The organization is hoping they’ve found it in the form of Sean Stevens, a 2018 graduate of Aurora University. Stevens was hired to helm the HiToms after spending the 2021 season as an assistant coach with the Cape Cod League Champion Brewster Whitecaps.
“I’m excited to finally make it to Thomasville,” Stevens said when he was hired in December. “What an opportunity. It’s a blessing, and it’s going to be an exciting summer. I think about the fans, the community — I really wanted to liven this place up and bring in a great product on the field.”
Stevens succeede DJ Russ, who managed the team last summer.
Stints with the Lake Norman Copperheads in the Southern Collegiate Baseball League, Brewster White Caps in the Cape Cod League and the Guilford BlueTicks in the Old North State League helped to prepare Stevens for his opportunity with the HiToms. He’s also the pitching coach and recruiting coordinator at Keystone College, a Division III school in Laplume, Pennsylvania.
The HiToms are looking to rebound in Stevens’ first season with the club from a 24-24 season in which the team finished outside the four-team Petitt Cup playoffs. The team is just two seasons removed from an appearance in the semifinals.

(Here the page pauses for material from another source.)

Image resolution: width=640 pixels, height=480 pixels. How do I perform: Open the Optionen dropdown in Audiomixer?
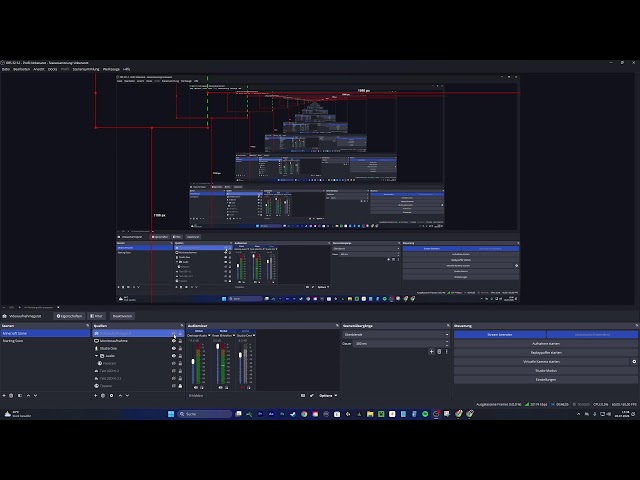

Fifteen years since they won the last of their three straight Petitt Cup titles, the HiToms continue their quest in earnest next week. High Point-Thomasville’s first Coastal Plain League game will come Thursday at Truist Point when the Asheboro ZooKeepers arrive in High Point, one of five home games away from Finch Field this season.
Having completed negotiations with the city to renew its commitment at Finch Field for the next three years, as well as announcing the five-game agreement with the High Point Rockers to host games at Truist Point, HPT can once again return its full attention to the diamond. In the way of next steps, HiToms’ President Greg Suire is emphatic that he’s just as passionate about his pursuit of a fourth title as he always has been.
Suire reiterated, though, that there can be no success without player development, on which Stevens and the staff at Finch Field have focused their attention. That has been the focus of the entire organization, according to its president, who recently brought HiTom City — 5,000 square feet of indoor turf, three retractable shell batting cages and 3,000 square feet of outdoor speed and agility space — to the property adjacent to Finch Field.
“We have changed so much over the last three or four years,” Suire said. “One of the things that really led me to Sean was thinking, ‘What is the missing piece?’ We’ve got to remain relevant in this biosphere. We remain relevant by playing at a high level, but more importantly, allowing them to get better as an athlete in their training.”